Cet article s'adresse à deux profils. Le dirigeant d'une entreprise de sécurité privée qui prépare un appel d'offres, hésite entre une certification à 3 000 euros et une démarche à 50 000, ou s'interroge sur la mise en conformité Dracar Ultimate au 1er octobre 2026. Et le donneur d'ordre, acheteur public ou responsable sécurité privé, qui reçoit trois dossiers et doit vérifier ce que valent les mentions affichées. Le guide couvre le cadre obligatoire CNAPS, les certifications volontaires AFNOR et ISO, les coûts et délais, la vérification d'un prestataire, le poids des certifications dans les marchés publics, l'échéance Dracar Ultimate et la question rarement posée : que reste-t-il, opérationnellement, le jour où l'auditeur ouvre le dossier ?

En résumé : CNAPS = autorisation légale obligatoire (entreprise et dirigeants). AFNOR NF241 / QualiSécurité REF-215 = certifications volontaires. ISO 9001 / 45001 / 18788 = normes internationales complémentaires. La distinction autorisation / agrément / certification structure tout le reste.

Trois étages, pas un seul : autorisation, certification, agrément

La réglementation française superpose trois niveaux que la communication commerciale tend à confondre. L'autorisation d'exercer, prévue à l'article L. 612-1 du Code de la sécurité intérieure, est une décision de police administrative délivrée par le CNAPS (Conseil National des Activités Privées de Sécurité). Elle est obligatoire, individuelle à chaque activité, et conditionne le droit même d'exister comme prestataire. L'agrément, prévu à l'article L. 612-6, vise les personnes physiques (dirigeant, gérant, exploitant) ; il est également obligatoire, délivré par le CNAPS, valable cinq ans renouvelables. La certification, enfin, est volontaire : NF Service NF241, QualiSécurité REF-215, ISO 9001, ISO 45001, ISO 18788. Elle est délivrée par un organisme certificateur (AFNOR Certification, CNPP, organismes ISO accrédités) et n'a aucune dimension réglementaire.

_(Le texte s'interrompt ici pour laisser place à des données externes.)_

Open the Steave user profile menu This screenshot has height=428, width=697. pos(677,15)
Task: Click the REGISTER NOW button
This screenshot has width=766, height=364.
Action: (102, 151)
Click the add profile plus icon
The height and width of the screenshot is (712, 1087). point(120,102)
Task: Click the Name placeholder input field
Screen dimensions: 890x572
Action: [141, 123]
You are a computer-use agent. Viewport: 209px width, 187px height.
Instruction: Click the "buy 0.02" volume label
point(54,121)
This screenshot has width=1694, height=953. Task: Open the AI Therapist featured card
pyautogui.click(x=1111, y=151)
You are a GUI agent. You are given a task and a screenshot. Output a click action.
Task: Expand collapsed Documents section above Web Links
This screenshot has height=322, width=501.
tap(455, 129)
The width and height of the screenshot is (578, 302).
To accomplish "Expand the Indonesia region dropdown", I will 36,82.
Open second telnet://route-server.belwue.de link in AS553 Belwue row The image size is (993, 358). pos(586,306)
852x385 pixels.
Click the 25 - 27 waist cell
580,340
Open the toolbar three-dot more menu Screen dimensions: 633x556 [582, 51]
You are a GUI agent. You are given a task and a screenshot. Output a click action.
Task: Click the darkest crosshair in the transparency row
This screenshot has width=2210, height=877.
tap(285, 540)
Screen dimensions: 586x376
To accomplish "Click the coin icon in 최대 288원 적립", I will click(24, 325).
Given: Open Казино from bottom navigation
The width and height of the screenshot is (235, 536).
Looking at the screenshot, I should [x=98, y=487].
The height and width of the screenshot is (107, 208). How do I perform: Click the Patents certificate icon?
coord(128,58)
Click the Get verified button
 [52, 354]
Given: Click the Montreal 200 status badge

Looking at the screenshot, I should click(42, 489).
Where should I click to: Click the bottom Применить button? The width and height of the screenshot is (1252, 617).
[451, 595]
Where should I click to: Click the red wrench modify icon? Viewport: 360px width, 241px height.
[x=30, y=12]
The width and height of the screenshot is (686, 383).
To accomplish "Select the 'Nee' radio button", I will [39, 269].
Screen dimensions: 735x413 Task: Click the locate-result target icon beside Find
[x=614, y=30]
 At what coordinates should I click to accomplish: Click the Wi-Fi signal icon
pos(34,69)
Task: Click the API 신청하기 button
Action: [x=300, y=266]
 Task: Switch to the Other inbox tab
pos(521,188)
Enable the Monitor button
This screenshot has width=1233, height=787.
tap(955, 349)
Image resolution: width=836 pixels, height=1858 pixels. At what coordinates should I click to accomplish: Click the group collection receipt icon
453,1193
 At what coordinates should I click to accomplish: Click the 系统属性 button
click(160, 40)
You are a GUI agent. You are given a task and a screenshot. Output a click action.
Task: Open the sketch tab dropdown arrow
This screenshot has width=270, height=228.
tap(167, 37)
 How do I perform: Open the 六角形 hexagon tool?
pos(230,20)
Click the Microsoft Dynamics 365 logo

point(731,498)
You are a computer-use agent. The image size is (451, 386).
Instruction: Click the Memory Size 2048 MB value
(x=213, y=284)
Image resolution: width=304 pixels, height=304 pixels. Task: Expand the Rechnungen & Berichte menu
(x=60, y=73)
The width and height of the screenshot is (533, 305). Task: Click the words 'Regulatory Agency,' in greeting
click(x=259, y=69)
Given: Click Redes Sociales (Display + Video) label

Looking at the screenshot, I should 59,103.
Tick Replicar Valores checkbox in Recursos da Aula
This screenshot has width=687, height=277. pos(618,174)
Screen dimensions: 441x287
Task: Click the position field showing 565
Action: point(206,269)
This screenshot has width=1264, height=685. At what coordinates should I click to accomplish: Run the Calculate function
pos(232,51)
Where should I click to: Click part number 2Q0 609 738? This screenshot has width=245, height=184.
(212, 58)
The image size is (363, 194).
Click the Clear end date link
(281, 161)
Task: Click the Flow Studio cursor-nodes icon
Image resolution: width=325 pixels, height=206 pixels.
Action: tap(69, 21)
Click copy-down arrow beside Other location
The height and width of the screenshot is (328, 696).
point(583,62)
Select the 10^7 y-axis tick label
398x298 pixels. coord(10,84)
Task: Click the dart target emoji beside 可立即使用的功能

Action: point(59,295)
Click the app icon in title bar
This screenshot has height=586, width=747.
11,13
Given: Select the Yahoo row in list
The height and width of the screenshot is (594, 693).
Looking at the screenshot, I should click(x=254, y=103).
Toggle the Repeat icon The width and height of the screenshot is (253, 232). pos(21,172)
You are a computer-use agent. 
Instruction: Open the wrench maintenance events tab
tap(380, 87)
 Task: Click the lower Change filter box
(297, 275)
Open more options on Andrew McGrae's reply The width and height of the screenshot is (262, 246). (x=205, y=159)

La règle pratique tient en une phrase. Une entreprise est autorisée, un dirigeant est agréé, et seules les démarches qualité volontaires donnent lieu à certification. Les expressions « certification CNAPS » ou « entreprise agréée CNAPS » sont impropres : la première confond une autorisation administrative avec un label volontaire, la seconde transpose à une personne morale ce qui ne s'applique qu'aux dirigeants. Cette grille de lecture conditionne tout le reste de la lecture du marché.

Le cadre obligatoire : autorisation d'exercer, agrément dirigeant, carte professionnelle

Le socle CNAPS, fixé par le Livre VI du Code de la sécurité intérieure, repose sur trois titres juridiques distincts.

L'autorisation d'exercer (articles L. 612-1 et L. 612-9 CSI) est délivrée à l'entreprise pour une durée illimitée. Elle n'est pas pour autant acquise : elle peut être suspendue ou retirée, et chaque activité fait l'objet d'une demande distincte (surveillance et gardiennage, transport de fonds, protection rapprochée, télésurveillance). Les établissements secondaires donnent lieu à des autorisations propres. Cette logique d'autorisation par activité est essentielle pour le donneur d'ordre : une entreprise autorisée pour le gardiennage n'est pas, par défaut, autorisée pour le transport de fonds.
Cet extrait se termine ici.